Dave Brubeck Quartet this weekend. The quartet that formed a first impression of Modern Jazz on a lot of non-Jazz people in the formative period of the mid-late 1950s. And their success stretched into the mainstream with the pivotal Take 5 and Blue Rondo a-la Turk leading the way into the early 1960s. But Brubeck wasn’t an overnight sensation – his career went back to the late 1940s, at the starting point of Cool School Jazz, which Brubeck was considered a pioneer of the form, mostly from his early Classical training under French Composer Darius Milhaud, who introduced him to unusual time signatures and contrasting rhythms.
It was his pairing with Paul Desmond on sax that led to the Quartet and a path to success, starting in the early 1950s.
After leaving his label, Fantasy in favor of Columbia Records he recorded the now-legendary Time Out in 1959. Columbia was enthusiastic about the album, but almost didn’t issue it because it consisted of all original music and all with unusual time signatures.

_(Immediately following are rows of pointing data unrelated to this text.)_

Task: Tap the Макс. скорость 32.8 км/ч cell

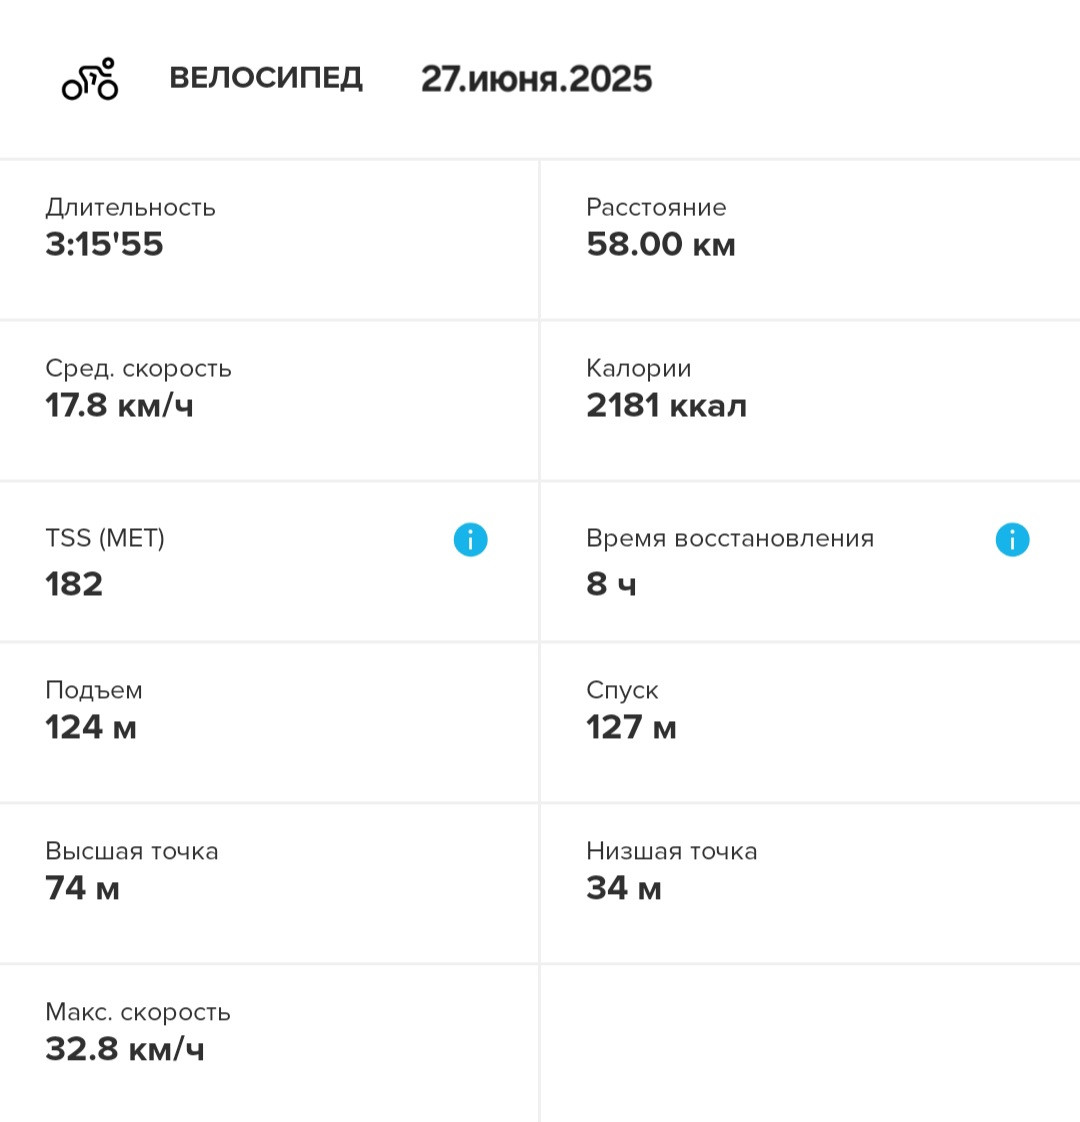Action: click(x=269, y=1043)
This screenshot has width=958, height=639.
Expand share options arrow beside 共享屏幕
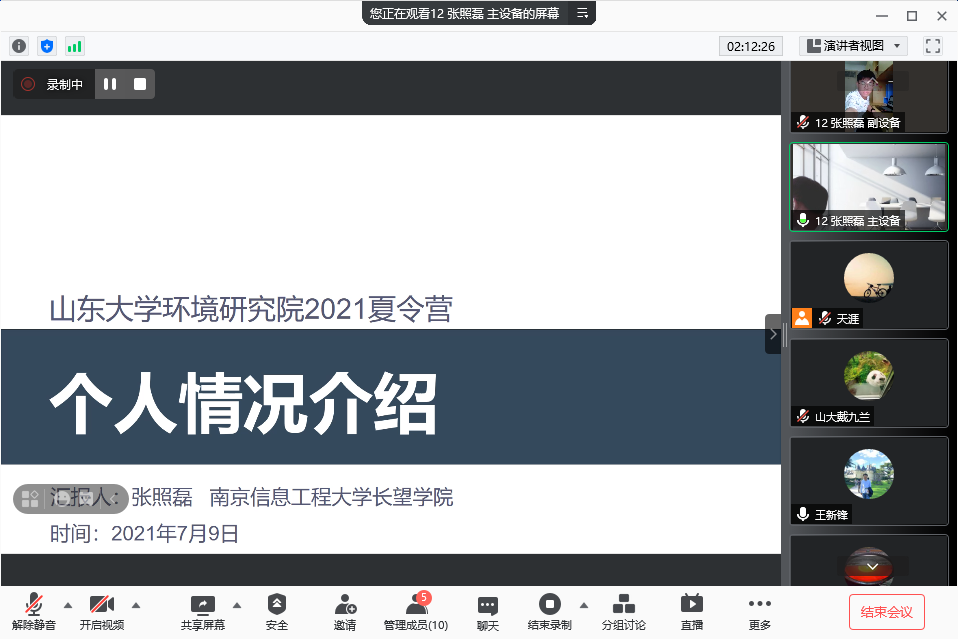[237, 604]
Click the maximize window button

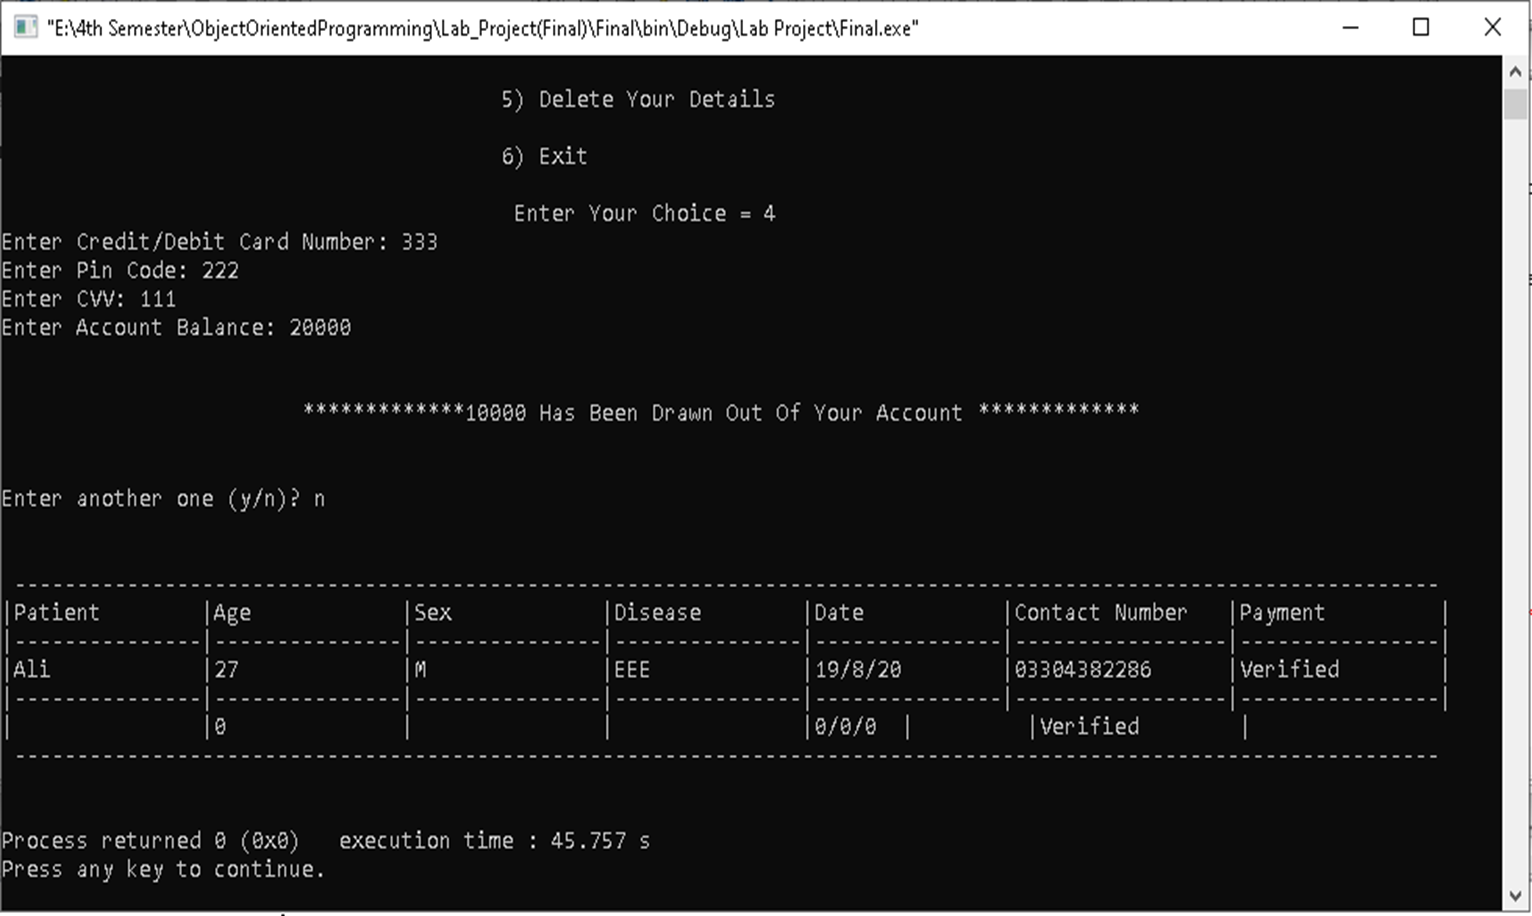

Fortunately they did, and Time Out became one of the most influential albums of the Modern Jazz period, which also contained Take Five and Blue Rondo a-la Turk. It became the first Jazz album to go Platinum and to sell over a million copies – with Take Five being on the first Jazz records to show up on Top-40 singles charts.
Needless to say, people discovering Dave Brubeck continue to this day – Time Out has been reissued continually throughout the years, in just about every format since. It continues to be an enduring classic, influencing and inspiring musicians ever since.
This concert, from one of the many European tours the Brubeck Quartet embarked on over the years, is that the famous Juan les Pins Jazz festival in Antibes, France – it was recorded by ORTF (Radio France at the time) on July 22, 1967.
Turn it up, relax and prepare yourself for the coming week – this one may come in handy later on.